A Hungria adiou uma reunião entre os quatro países de Visegrado – grupo que inclui ainda a Polónia, a República Checa e a Eslováquia – que deveria decorrer esta quarta e quinta-feira, devido às críticas de Varsóvia e Praga à posição de Budapeste em relação a Moscovo por causa da invasão da Ucrânia.

O Governo de Viktor Orbán concordou com as sanções decretadas pela União Europeia, mas não com a passagem de armas para a Ucrânia por território húngaro, e com nenhuma sanção que afectasse as importações de energia. O Governo da Polónia, pelo seu lado, decidiu esta terça-feira proibir importações de carvão russo a nível nacional, disse um porta-voz do executivo.

A Polónia começou a criticar mais duramente a Hungria no fim-de-semana, quando o Presidente Andrzej Duda disse que era difícil de entender a posição do seu vizinho e aliado – Hungria e Polónia, os dois países com um diferendo com a União Europeia por não cumprirem as regras do Estado de Direito, têm-se apoiado mutuamente.

O líder do partido no poder na Polónia, e que é considerado o líder de facto do país, Jaroslaw Kaczynski, disse à rádio polaca que “não estava contente” com a posição do Governo húngaro. Mas acrescentou que iria esperar para ver o que aconteceria após as eleições de domingo, em que Orbán está ligeiramente à frente, nas sondagens, da oposição que se uniu, pela primeira vez, para o tentar afastar do poder.
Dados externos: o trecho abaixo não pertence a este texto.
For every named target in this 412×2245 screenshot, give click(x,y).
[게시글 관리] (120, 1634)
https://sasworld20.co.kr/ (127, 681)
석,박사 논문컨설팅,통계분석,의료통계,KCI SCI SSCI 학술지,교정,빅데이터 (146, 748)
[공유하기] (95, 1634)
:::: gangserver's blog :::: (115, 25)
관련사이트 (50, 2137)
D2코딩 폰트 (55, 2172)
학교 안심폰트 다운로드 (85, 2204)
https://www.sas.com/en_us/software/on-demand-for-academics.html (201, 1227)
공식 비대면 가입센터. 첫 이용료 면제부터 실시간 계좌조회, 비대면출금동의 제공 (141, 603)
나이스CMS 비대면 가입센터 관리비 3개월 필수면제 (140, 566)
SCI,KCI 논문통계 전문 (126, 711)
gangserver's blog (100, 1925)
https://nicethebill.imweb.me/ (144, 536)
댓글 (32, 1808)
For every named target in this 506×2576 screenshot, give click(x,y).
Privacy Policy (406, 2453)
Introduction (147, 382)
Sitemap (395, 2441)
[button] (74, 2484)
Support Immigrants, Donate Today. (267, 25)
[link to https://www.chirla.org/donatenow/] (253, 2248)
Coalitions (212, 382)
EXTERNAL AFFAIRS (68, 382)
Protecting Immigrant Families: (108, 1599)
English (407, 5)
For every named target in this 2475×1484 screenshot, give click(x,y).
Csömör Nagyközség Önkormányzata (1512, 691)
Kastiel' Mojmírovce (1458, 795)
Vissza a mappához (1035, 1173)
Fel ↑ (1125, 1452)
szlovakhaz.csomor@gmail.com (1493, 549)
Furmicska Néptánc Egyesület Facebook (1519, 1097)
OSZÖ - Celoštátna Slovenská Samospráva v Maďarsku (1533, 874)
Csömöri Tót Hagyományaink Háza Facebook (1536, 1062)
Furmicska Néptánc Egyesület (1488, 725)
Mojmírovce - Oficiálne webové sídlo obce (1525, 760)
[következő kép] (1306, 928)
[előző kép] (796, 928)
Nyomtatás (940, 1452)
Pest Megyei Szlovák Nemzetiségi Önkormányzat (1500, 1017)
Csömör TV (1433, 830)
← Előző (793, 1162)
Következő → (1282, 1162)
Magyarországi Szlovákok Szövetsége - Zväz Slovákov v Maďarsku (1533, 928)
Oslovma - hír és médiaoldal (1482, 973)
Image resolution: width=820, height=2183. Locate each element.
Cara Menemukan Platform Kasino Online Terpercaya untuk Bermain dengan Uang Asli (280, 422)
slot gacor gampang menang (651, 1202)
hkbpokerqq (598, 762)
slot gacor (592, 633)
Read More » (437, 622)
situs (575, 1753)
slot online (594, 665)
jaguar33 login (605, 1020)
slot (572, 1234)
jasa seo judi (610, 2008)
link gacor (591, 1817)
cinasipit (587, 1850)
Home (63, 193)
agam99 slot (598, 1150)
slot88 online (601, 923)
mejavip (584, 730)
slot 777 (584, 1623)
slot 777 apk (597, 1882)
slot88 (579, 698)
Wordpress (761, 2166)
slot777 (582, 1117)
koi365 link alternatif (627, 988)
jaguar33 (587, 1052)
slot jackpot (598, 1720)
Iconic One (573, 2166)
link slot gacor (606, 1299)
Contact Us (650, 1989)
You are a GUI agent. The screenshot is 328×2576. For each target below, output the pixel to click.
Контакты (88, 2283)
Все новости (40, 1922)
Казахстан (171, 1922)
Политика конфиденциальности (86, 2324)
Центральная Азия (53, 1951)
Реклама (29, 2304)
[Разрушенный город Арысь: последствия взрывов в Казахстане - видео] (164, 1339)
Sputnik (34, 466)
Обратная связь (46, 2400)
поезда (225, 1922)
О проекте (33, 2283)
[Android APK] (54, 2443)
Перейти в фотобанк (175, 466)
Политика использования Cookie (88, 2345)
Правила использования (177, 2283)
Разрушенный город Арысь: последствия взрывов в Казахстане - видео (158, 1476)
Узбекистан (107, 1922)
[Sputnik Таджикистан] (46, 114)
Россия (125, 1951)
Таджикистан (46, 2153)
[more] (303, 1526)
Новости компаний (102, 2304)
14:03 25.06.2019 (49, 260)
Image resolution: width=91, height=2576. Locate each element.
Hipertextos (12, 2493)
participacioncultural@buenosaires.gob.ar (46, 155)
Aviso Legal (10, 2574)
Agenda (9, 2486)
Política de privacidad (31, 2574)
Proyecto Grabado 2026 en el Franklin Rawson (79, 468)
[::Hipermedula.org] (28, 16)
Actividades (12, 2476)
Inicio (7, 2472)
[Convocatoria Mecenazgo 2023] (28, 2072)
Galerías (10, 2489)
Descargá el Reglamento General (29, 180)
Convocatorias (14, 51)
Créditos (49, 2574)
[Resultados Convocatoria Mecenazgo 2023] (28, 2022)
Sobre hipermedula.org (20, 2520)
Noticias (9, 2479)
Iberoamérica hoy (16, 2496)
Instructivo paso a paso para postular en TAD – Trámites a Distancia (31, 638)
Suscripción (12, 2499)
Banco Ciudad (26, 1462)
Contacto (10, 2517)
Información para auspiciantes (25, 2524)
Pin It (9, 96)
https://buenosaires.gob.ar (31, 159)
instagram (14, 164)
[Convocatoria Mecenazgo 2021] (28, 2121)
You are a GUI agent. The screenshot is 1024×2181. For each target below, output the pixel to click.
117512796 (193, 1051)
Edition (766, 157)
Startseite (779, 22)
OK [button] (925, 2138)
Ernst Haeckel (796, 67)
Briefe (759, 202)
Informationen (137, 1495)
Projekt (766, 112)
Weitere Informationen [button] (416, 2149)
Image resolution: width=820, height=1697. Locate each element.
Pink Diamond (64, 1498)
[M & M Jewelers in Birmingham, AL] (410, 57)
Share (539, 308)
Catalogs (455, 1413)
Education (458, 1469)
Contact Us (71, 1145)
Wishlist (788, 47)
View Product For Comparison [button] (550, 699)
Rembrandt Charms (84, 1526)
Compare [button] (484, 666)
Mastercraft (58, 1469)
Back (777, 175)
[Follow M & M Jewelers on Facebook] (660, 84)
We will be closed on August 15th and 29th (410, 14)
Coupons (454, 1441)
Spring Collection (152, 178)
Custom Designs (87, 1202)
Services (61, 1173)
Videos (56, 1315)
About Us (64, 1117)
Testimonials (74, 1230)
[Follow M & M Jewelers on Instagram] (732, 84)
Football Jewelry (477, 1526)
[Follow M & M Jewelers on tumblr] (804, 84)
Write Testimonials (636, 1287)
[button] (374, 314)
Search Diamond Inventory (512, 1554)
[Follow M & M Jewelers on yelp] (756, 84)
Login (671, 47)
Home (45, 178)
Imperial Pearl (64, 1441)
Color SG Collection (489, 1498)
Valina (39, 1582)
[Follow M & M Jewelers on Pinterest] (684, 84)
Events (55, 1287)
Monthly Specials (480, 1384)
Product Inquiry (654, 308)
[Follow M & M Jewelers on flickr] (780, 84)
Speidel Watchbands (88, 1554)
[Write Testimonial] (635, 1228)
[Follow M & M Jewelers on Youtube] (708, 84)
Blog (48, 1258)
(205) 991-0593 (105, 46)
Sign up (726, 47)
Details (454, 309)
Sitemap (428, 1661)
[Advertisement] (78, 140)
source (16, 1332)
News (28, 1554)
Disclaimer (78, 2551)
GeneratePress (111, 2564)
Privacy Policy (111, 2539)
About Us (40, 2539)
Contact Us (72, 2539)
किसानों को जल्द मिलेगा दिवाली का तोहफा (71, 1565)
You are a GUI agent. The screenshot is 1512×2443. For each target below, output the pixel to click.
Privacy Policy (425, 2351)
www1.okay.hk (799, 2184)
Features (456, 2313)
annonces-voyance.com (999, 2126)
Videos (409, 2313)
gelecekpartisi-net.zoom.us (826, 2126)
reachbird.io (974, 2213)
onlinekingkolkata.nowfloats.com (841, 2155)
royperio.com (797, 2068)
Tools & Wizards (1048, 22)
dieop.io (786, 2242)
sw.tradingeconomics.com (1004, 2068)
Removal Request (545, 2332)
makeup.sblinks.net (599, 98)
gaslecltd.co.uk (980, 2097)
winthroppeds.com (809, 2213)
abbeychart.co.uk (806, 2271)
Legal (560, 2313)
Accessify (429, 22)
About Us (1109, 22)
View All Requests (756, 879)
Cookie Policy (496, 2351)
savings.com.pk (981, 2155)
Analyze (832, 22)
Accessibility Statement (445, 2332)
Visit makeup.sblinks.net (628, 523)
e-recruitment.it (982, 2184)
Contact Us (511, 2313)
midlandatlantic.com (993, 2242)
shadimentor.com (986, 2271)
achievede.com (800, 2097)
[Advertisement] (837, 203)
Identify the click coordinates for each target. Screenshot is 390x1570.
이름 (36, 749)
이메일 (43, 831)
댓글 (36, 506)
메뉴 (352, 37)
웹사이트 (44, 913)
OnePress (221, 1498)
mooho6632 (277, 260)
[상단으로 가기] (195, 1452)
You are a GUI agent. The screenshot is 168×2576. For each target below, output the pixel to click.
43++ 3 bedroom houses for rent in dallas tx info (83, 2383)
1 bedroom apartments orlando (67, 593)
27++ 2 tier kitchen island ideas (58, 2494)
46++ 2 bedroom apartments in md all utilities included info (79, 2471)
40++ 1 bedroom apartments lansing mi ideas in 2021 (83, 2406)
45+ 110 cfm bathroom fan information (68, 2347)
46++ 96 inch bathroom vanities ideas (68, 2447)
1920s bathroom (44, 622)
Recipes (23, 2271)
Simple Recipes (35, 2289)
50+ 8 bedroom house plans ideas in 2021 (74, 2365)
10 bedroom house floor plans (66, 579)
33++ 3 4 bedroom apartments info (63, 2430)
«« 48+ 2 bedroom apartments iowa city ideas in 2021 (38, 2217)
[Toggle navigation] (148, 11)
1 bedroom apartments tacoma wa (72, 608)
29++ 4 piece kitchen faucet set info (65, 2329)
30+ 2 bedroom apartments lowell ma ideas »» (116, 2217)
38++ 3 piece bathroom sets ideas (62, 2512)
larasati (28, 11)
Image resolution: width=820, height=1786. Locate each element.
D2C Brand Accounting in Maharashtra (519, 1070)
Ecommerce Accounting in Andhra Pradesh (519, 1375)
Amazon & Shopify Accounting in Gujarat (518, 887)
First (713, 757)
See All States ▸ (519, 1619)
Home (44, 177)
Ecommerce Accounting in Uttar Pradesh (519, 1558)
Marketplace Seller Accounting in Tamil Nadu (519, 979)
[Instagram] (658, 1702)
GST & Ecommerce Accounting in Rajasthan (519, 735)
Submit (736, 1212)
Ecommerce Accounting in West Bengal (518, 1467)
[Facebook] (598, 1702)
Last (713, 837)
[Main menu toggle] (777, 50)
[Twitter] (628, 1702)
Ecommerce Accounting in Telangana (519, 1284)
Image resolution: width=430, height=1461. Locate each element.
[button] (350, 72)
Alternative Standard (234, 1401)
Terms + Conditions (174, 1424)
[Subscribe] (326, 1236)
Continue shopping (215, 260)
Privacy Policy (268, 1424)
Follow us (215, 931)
Um porta-voz do ministro dos Negócios Estrangeiros da Polónia, Lukasz Jasina, disse que a resposta húngara à invasão russa da Ucrânia “é um problema” para a Polónia. “Preocupa-nos muito”, cita a Europa Press. A Polónia declinou então participar na reunião de Visegrado, e de seguida a República Checa fez o mesmo, o que levou a Hungria a adiar o encontro, sem nova data.

A ministra da Defesa da República Checa, Jana Cernochova, anunciou o cancelamento da sua participação na reunião em Budapeste dizendo lamentar que “o petróleo barato russo seja agora mais importante para os políticos húngaros do que o sangue ucraniano”, cita o site Euraktiv.

O número dois do Ministério da Defesa da Polónia, Wojciech Skurkiewicz, disse que “o que se está a passar em torno do V4 [os quatro países de Visegrado] não nos dá motivos para optimismo”.

Vikor Orbán, que enfrenta eleições no domingo, tem dito que a Hungria está em perigo de se ver “arrastada” para a guerra, e culpa a oposição unida de o querer fazer.

A posição contrasta com a da Polónia e da República Checa, cujos primeiros-ministros foram há duas semanas (junto com o da Eslovénia) a Kiev encontrar-se com o Presidente ucraniano, Volodomir Zelenskii, numa forte manifestação de apoio quando havia bombardeamentos russos nos subúrbios da capital.

Num discurso na quinta-feira passada, Zelenskii escolheu dirigir-se a Budapeste: “Hungria, quero que sejam honestos. Finalmente. Têm de decidir com quem querem estar”, declarou o Presidente ucraniano.

Orbán disse que o que Zelenskii pediu significaria “o colapso total da economia húngara”.